Look at what you have in inventory and what your maintenance guys would really like to have on the shelves. Set up relationships with additive manufacturers – whether it's Lincoln Electric or another additive manufacturer – and get to know them, understanding what their capabilities are and what you need to provide to them. But more importantly, make sure that the part suppliers do the same because it's all the little things that get us into trouble. It's the bell housing, things like that which go bad and have a six-month lead time. Be ready to move; expect the unexpected. Send prints and material requirements ahead of time for prequalification. Set up and qualify your additive manufacturer.

I can tell you Chevron was in our shop doing a quality audit while we were already printing the part because they didn't have that relationship. It’s not a comfortable way to operate. And provide that qualified vendor list to your suppliers so they're ready to go as quickly as you are. Be the hero; reduce downtime.

That's it for me. I'll be happy to take a minute's worth of questions.
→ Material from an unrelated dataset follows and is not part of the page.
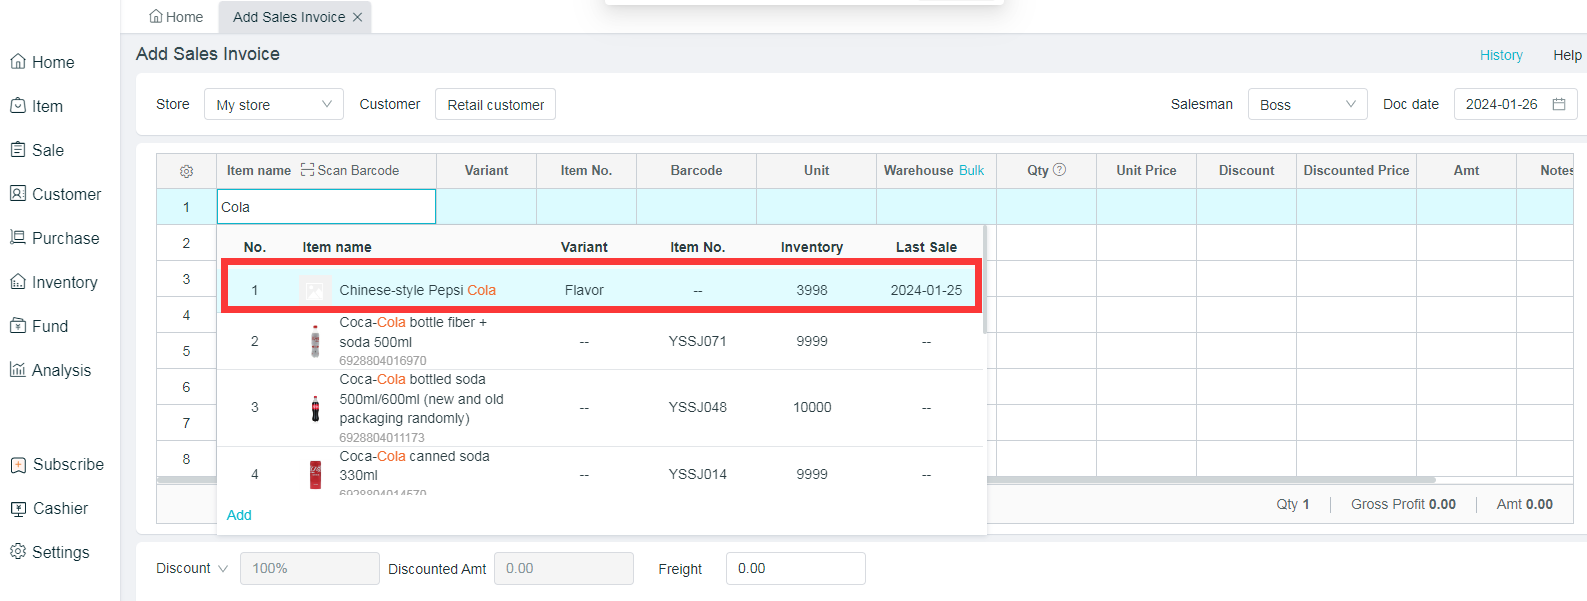
Task: Click the Qty help question mark icon
Action: [x=1060, y=170]
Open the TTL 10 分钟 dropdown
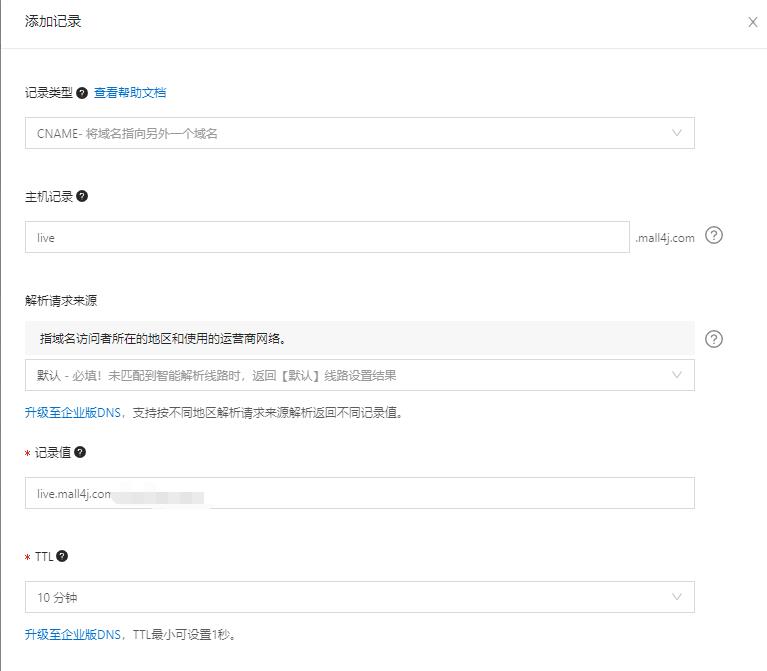 (359, 597)

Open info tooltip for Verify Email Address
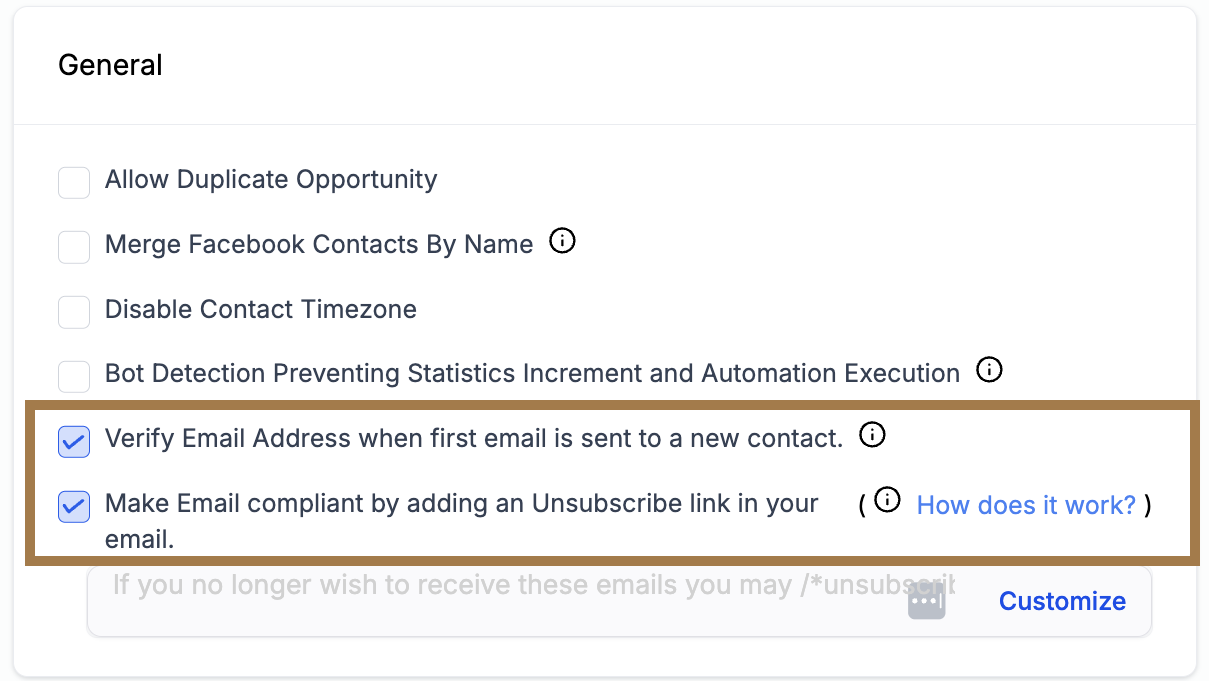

Otherwise, I will be out in the lobby on break. Mark Douglas is also from the additive group and would be happy to answer questions as well. One question.

MEMBER: What about the quality of metal for casting and forging – is it better, worse, the same?

MS. MELFI: It all depends on what you mean by better or worse. It's more isotropic so a forging, typically the grains get stretched when you're forging something. And the grains are not stretched so it has the same properties in every direction. It depends what metals you choose. Like the 617 that was used in the Chevron case, it's got better creep strength; it's got better tensile strength; it's got better toughness than the material that it replaced. But if you used a different material, then it would be substandard. That's where this whole code case is going – to make sure that you have at least equivalence with the weld metal than what it's replacing.

MEMBER: Great presentation, Teresa. You mentioned several times the timesaving benefits of additive manufacturing, but once these code cases are in place, as the demand rises, are there enough additive manufacturers to meet that demand? What's going to happen to the forging houses?

MS. MELFI: The forging houses are still going to be busy. When you think about it, if you had everything on hand and you could have a forging done, it's going to be less costly than building it out of weld metal. If you don't have it, you got to get it sooner than you're going to make it out of weld metal. I don't think there's anything that's going to be happening with forge houses. One of the reasons Chevron decided to release this report, and really it's an awesome reporting, is it goes into a lot of interesting things that they did along the way. One of the reasons they wanted to release it is because they want to grow the industry. And they want to make sure that there are enough additive manufacturers around so that they can have a full industry. And from our standpoint, Lincoln Electric is one additive manufacturer. And we're trying to grow that pie so that our slice of pie also gets bigger, but we're happy to help with things like code rules to build the industry. There are – Mark would know better than I would – probably half a dozen that do large metal additive in the world.

MARK: Less.

MS. MELFI: Less. OK. So yes, there's some work that has to be done to grow the industry. Mark will tell you that in his plant he's got a couple dozen robots that are running 24/7 doing that, so there's definitely a demand out there.